»»

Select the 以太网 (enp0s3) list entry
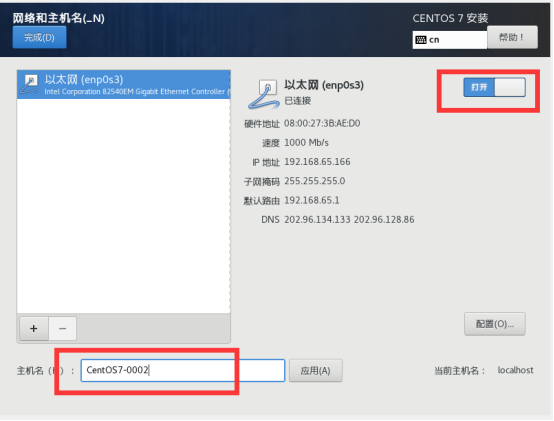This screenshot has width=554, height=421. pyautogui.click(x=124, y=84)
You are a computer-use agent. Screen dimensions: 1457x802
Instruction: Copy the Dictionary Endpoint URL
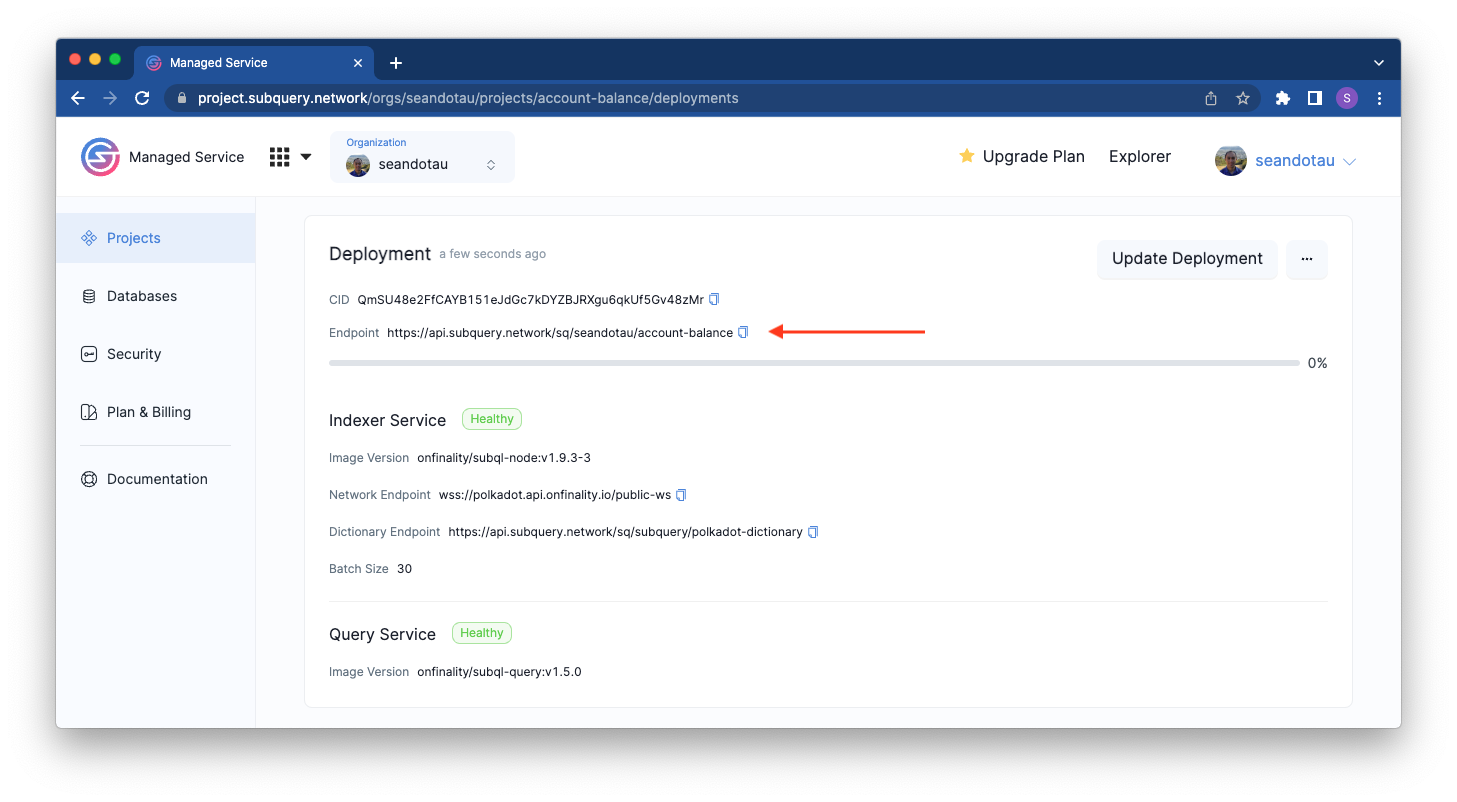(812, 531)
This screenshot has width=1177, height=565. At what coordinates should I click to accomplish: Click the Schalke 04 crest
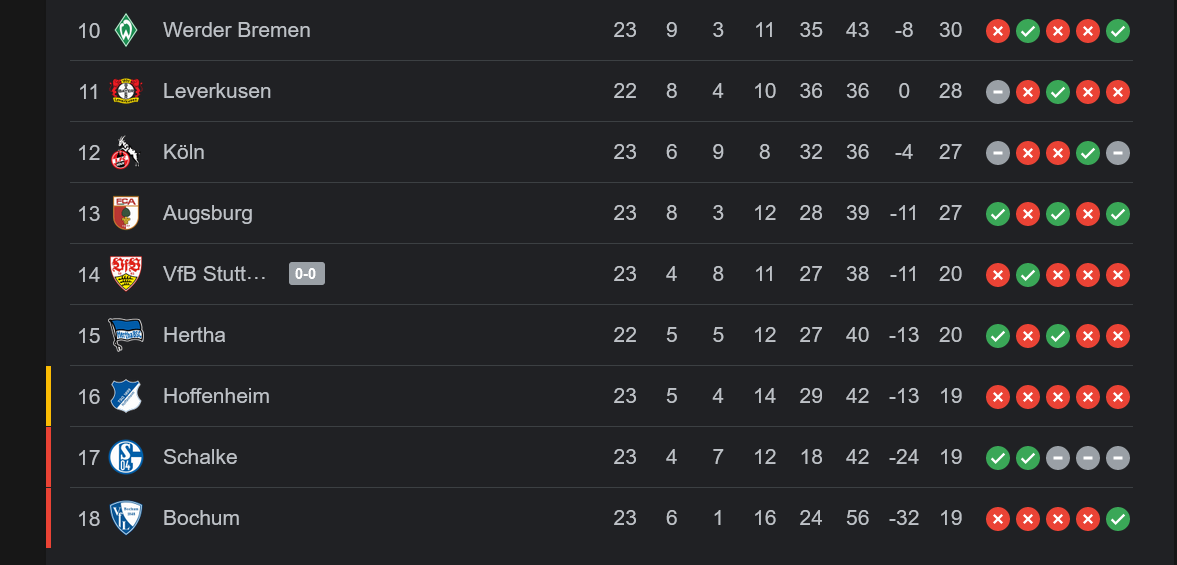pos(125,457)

««
»»

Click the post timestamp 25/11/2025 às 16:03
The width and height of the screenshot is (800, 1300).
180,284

««

Directions — Recast the rows running from the line containing "This screenshot has width=1177, height=565." through the line containing "pos(125,457)" as a two-column CSV headed instruction and answer, with one line per row and each field quoted, its line breaks turned into spaces. Leave the pictures out.

Exercise output —
instruction,answer
"This screenshot has width=1177, height=565. At what coordinates should I click to accomplish: Click the Schalke 04 crest","pos(125,457)"